Directives:
1. The passage about the Buffalo State tuition increase names several ways that students pay for college. List every one given in the sentence that begins "With the current prices of college."
2. Write the next few sentences of the passage about the Buffalo State tuition increase, picking up after its final sentence.

Janelle Johnson, a junior art major, shared similar concerns. “It’s not much, but it will add up. Obviously there’s paying off more loans. It takes away money from other things like rent or books.”

“I don’t think “peace of mind” is a valid enough reason for raising tuition,” Riley said. “It doesn’t immediately affect me, but it does affect my parents. Students will need to shell out $300 more per semester, which isn’t as easy as it sounds.”

While $300 may not seem like much on top of the tuition and fees students that are already charged, it can be hard for some students to pay it off. With the current prices of college, many students have to rely on financial aid, loans, their parents and part-time jobs to pay for everything.

“I get TAP and EOP, but EOP doesn’t cover much,” Valeria said. “I take out so many loans.”

“Right now its split between me and my dad,” Johnson said. “I’m paying it off when I’m done. I’ve been trying to sell stuff online too.”

“My parents help pay. I’m looking for a job, and with the increase in tuition, now I’ll need to look for one that pays better,” Riley said.

For students who are concerned, as tuition increases Buffalo State will be giving out more grants and scholarships.

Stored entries
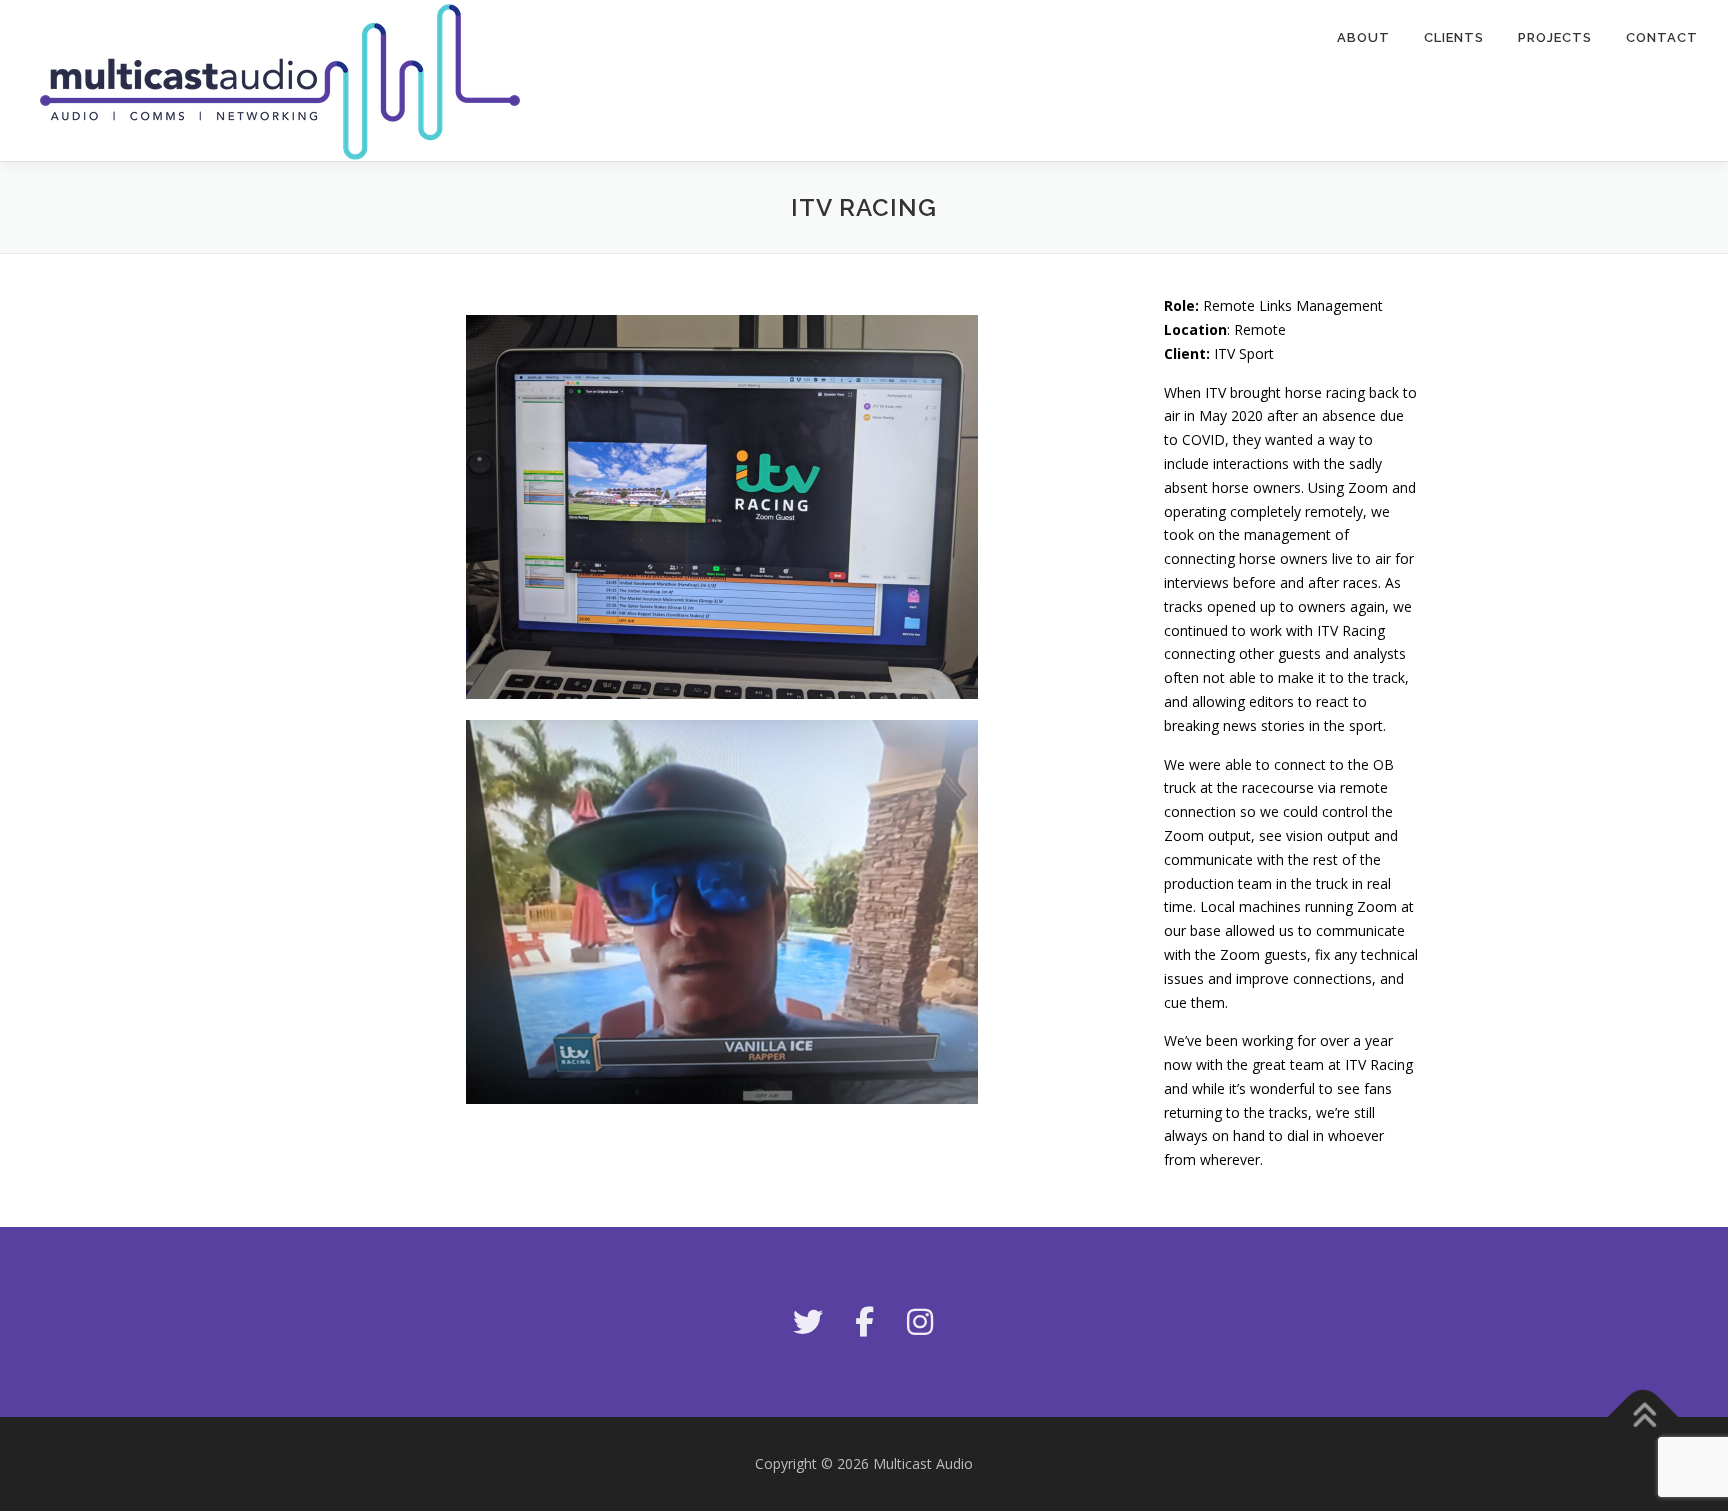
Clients (1454, 37)
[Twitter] (808, 1322)
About (1363, 37)
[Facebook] (864, 1322)
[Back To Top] (1643, 1417)
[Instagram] (920, 1322)
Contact (1662, 37)
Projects (1555, 37)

Responses by task:
1. Financial aid, loans, their parents and part-time jobs.

2.
“Buffalo State College is required to provide financial assistance through the SUNY Tuition Credit (SUNYTC) for Tuition Assistance Program (TAP) eligible students for the 2013-2014 Academic Year, and Buffalo State College provided assistance to over 4,800 students in excess of $2.2 million,” Cooke said.

And for students who still have financial issues with the increasing tuition, there are other solutions.

“Dependent undergraduate students can request a parent to apply for The Federal Direct PLUS Loan. This loan is in the parent’s name,” Cooke said.

“All students can apply for a private loan. This loan is a nonfederal loan made by a lender such as a bank, credit union, or state agency. There are many considerations a student and family should take to decide if a private loan is the best option for them. Students can also apply for available scholarships and work to help cover their educational expenses.”